> **YOUR OBJECTIVE**: Put the lines from the line with "Expand the first" to the line with "pos(34,362)", both included, into a Markdown table with columns Row and Line. Omit blank lines and nothing else.

Click-target data:
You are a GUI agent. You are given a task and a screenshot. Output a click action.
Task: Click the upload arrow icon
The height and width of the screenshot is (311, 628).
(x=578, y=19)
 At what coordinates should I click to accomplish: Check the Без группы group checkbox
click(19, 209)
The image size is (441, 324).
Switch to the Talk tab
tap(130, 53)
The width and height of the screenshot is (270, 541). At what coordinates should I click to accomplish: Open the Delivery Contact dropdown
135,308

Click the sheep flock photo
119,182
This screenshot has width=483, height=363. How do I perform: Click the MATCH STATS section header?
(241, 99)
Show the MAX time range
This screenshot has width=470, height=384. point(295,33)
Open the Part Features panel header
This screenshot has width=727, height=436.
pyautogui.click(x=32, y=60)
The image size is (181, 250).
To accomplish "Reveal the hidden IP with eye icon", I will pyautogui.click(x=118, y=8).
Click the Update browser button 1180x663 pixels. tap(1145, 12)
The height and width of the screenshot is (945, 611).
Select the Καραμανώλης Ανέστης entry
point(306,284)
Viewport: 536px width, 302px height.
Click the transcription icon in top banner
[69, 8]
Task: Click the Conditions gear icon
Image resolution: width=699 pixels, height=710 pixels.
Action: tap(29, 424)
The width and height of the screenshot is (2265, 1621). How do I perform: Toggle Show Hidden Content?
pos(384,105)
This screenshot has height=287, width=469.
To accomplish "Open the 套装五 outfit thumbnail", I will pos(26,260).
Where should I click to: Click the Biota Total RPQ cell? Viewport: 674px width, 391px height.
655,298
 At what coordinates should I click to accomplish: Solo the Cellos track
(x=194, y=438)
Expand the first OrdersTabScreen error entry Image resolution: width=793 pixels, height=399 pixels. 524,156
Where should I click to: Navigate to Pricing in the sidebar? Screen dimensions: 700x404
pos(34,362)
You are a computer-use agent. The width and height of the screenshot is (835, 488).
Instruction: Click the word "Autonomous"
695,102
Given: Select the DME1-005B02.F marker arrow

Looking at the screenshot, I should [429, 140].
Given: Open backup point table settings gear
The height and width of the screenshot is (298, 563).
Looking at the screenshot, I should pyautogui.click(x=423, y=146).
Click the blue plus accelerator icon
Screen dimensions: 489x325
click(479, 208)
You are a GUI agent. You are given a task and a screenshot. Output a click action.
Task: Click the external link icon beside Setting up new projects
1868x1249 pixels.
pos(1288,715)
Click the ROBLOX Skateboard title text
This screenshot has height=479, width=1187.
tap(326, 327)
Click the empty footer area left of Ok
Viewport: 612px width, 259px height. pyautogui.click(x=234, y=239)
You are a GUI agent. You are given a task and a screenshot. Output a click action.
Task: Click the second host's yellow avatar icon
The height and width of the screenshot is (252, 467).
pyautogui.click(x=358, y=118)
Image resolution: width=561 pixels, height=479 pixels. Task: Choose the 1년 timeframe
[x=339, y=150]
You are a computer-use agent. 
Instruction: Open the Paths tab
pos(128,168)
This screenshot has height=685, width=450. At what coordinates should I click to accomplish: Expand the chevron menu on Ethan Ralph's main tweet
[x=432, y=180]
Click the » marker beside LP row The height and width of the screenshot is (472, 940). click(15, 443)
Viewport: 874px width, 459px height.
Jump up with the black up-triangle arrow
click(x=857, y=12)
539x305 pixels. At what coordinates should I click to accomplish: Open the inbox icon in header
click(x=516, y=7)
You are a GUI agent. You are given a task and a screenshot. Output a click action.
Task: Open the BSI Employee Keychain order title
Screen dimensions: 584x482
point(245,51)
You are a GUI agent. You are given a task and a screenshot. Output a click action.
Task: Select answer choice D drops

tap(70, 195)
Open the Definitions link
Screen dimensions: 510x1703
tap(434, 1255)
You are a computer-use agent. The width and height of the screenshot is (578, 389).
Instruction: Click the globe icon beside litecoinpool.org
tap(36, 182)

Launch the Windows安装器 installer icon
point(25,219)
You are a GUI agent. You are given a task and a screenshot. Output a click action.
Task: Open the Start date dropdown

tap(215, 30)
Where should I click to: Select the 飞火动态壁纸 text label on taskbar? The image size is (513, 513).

> **WRITTEN RESPONSE**:
| Row | Line |
|---|---|
| 1 | Expand the first OrdersTabScreen error entry Image resolution: width=793 pixels, height=399 pixels. 524,156 |
| 2 | Where should I click to: Navigate to Pricing in the sidebar? Screen dimensions: 700x404 |
| 3 | pos(34,362) |